Dulles International Airport, Washington, D.C.
In the No. 1 AFC city for historical sites and monuments, the airports—Dulles and Reagan National—score poorly in a monumental way. They rank No. 29 in entertainment, perhaps due to the fact that WiFi is still limited and comes with fees. Shopping, meanwhile, ranks 27th—picking up a “Hail to the Chef!” apron or browsing the Smithsonian Museum Store notwithstanding.
Logan International Airport, Boston
Courtesy of Logan International Airport
Logan Airport sure does try to please travelers, with its kids’ play areas, rocking chairs, free WiFi, and even an on-site spa—but AFC voters aren’t noticing, ranking it 22nd for entertainment. Maybe they just can’t find the good stuff: Logan lands near the bottom (No. 28) for design and functionality, which includes layout and good signage, and ranks No. 25 for transportation both inside and outside the airport. Things improve once you get out of Logan’s reach, though: the city of Boston ranks fifth for its mass transit and for being pedestrian-friendly.
America's Best Airports
George Bush Intercontinental
Courtesy of Houston Airport System
You don’t have to be an oil baron to get the most out of Houston’s top-ranked airports—but it helps. The Texas city tops the charts for its VIP-friendly airline lounges, found mostly at George Bush Intercontinental (IAH). For everyone else, both IAH and Houston Hobby came in at No. 2 in the AFC survey for their food and drink (don’t miss the Tex-Mex or Cajun fare at local chains Pappasito’s and Pappadeaux) and second for entertainment—which may reflect that free WiFi. Best of all, Houston’s airports get the job done: they come in third place for on-time performance and second for their competent and down-home-friendly staff.

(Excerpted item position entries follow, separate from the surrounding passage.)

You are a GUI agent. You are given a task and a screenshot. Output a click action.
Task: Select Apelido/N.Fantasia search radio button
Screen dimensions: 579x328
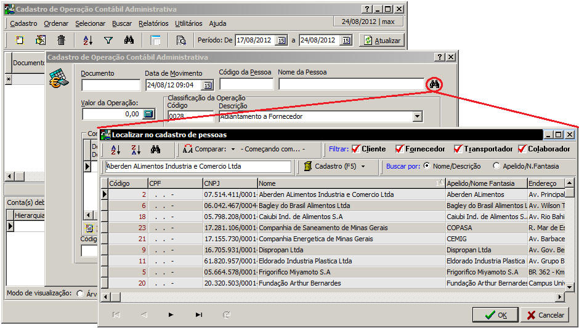[496, 166]
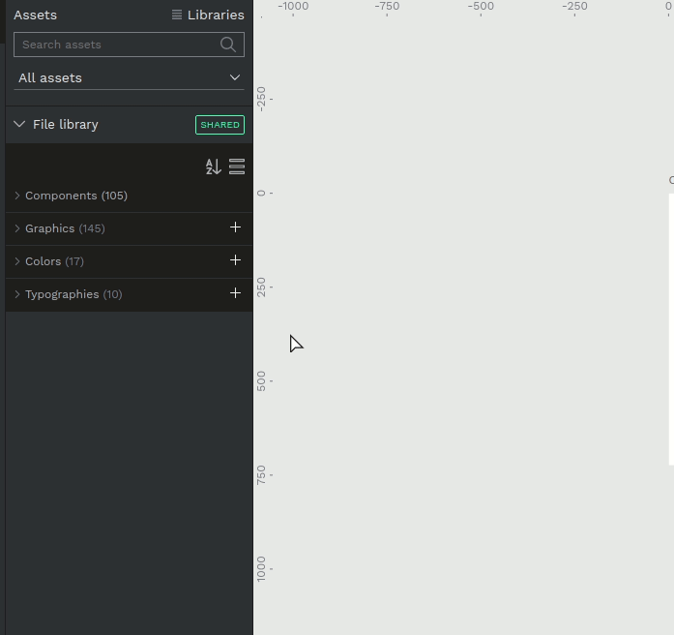Add a new typography asset
674x635 pixels.
(x=235, y=293)
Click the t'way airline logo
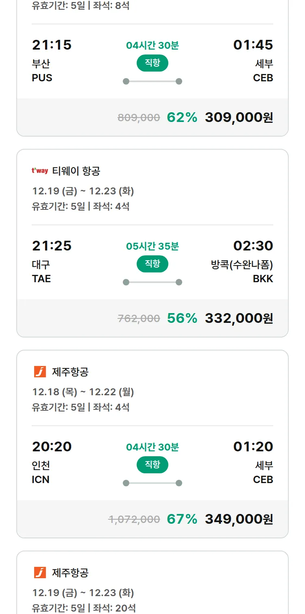The image size is (305, 614). pos(40,171)
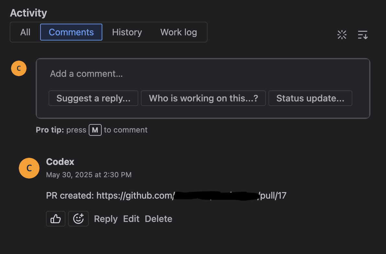Click "Who is working on this...?"

[203, 98]
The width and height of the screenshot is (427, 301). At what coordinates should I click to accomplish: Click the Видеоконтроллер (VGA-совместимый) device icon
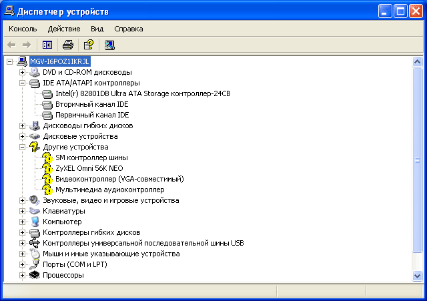pos(47,179)
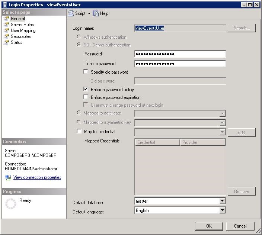
Task: Click the Script toolbar icon
Action: click(x=71, y=13)
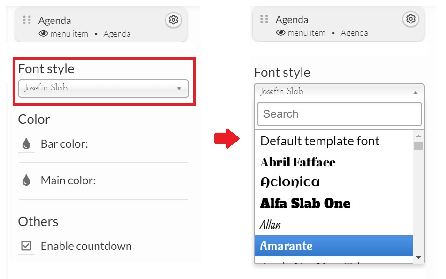
Task: Grab the drag handle on right Agenda card
Action: coord(264,19)
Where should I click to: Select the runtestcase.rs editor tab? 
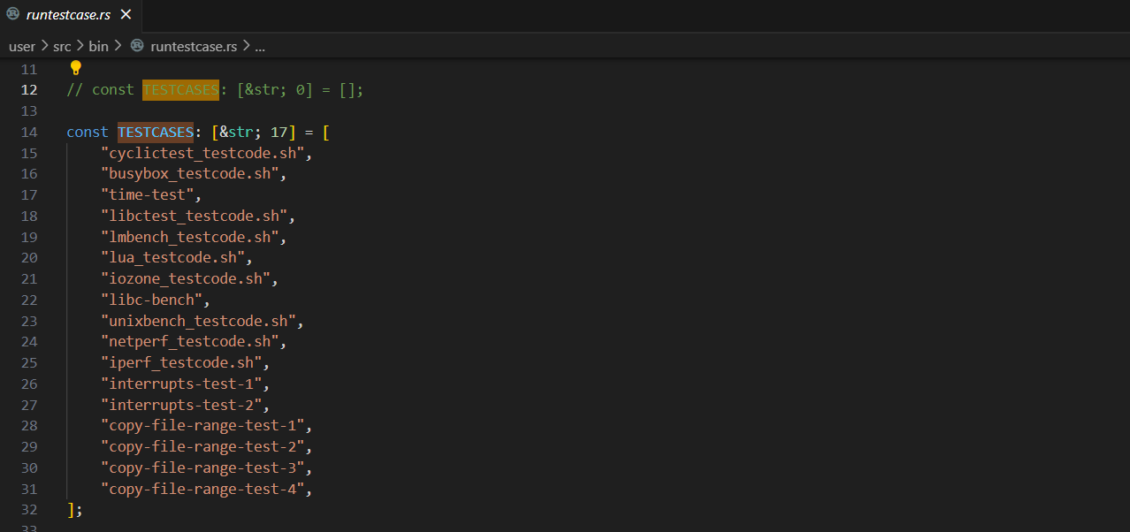coord(67,15)
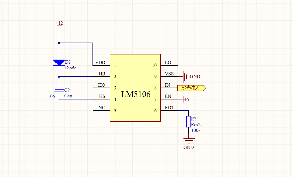293x177 pixels.
Task: Select the HO pin 3 line
Action: (101, 88)
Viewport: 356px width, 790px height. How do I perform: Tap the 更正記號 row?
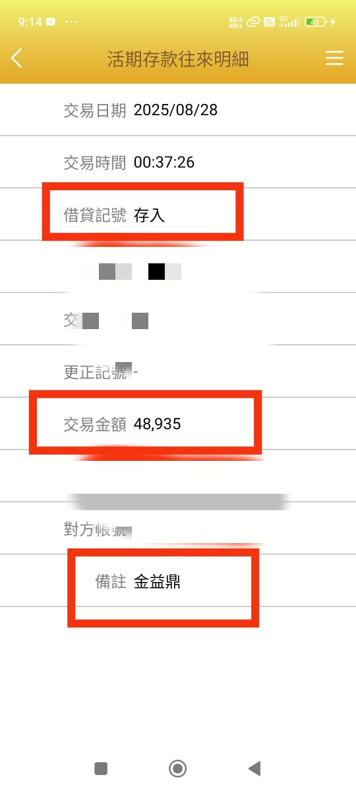coord(178,371)
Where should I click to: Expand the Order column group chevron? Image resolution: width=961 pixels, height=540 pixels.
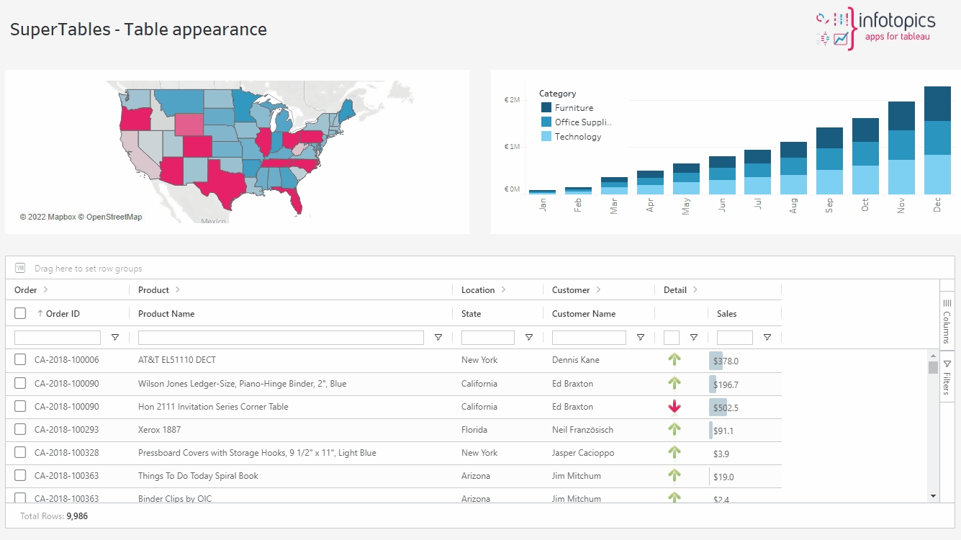[x=46, y=289]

Orlando International Airport
Courtesy of Orlando International Airport
How can anyone get a case of airport angst so close to the Happiest Place on Earth? Orlando International Airport places first in the survey for airport entertainment—perhaps thanks to the pleasant atrium hangout in the main terminal. Or, it could be that window-shopping counts as entertainment. The airport’s retail (No. 2) offers a microcosm of the city’s most famous gift shops: SeaWorld, Universal Studios, Kennedy Space Center, and—but of course—a store called Disney’s EarPort.
Minneapolis-St. Paul International Airport
Courtesy of Minneapolis-St. Paul International Airport
In the city deemed most intelligent by AFC readers, Minneapolis-St. Paul International Airport wisely appeals to travelers’ basic needs of consumption: it ranked first for both food (such as local steakhouse Ike’s) and shopping (it has its own so-called Mall, which is a stone’s throw from Mall of America). The airport also offers thoughtful entertainment (No. 3): two large play areas for kids, a 1.4-mile indoor walking trail, and a designated “quiet” seating area for meditation and relaxation. The only downside: there’s a slight chance you might end up getting to your destination late (AFC voters ranked it No. 8 in on-time performance).

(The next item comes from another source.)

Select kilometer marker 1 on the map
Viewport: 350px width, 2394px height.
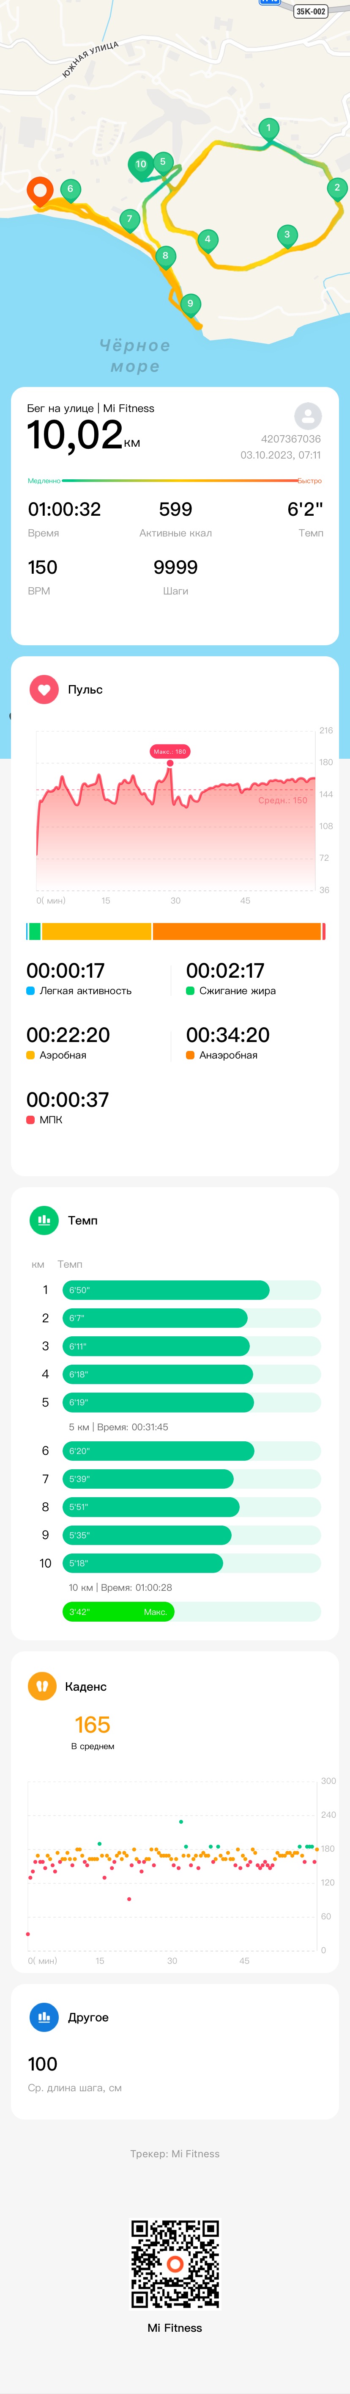point(268,130)
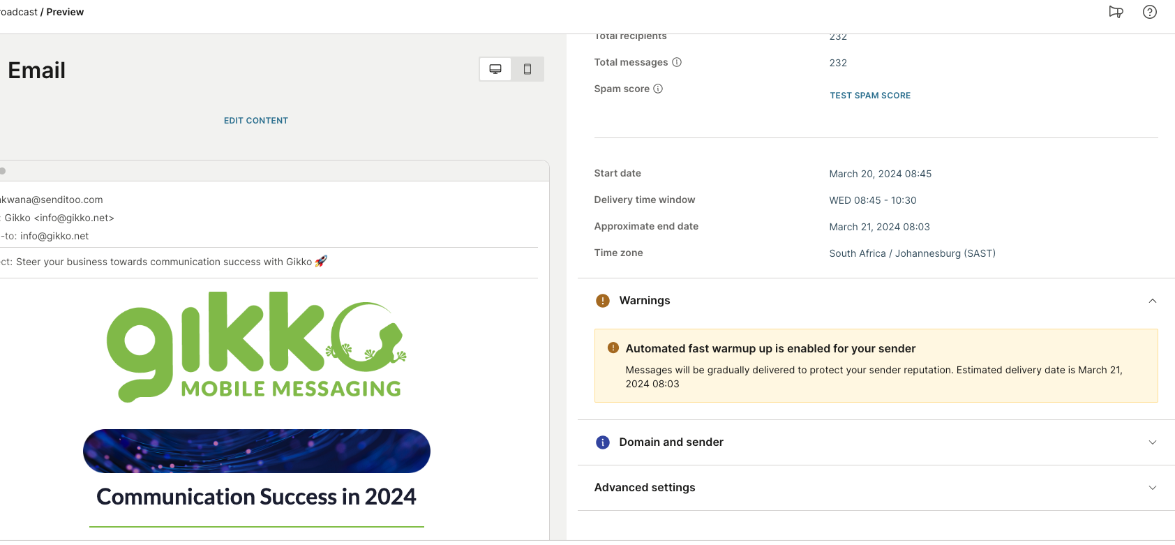
Task: Collapse the Warnings section
Action: pyautogui.click(x=1152, y=301)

Portland International Airport
Courtesy of PDX
Portland International Airport (PDX) tops the AFC survey for its transportation options—plenty of people movers between concourses, and an easy hop onto the city’s light-rail system, which goes downtown. You can also do some good shopping (No. 6), without the usual fears of airport inflation. PDX promises no sales tax and “fair retail pricing”—with an emphasis on local brands such as Nike and Powell’s Books.
Green Airport, Providence, RI
You won’t lose your bags or your sense of direction in Rhode Island, because Green Airport is the picture of competence: it ranks first in on-time performance, first for staff efficiency, and second for its functional design, which includes good signage. You’ll likely have enough time to sit down and enjoy the offerings at the on-site oyster bar (the airport’s food ranks No. 6).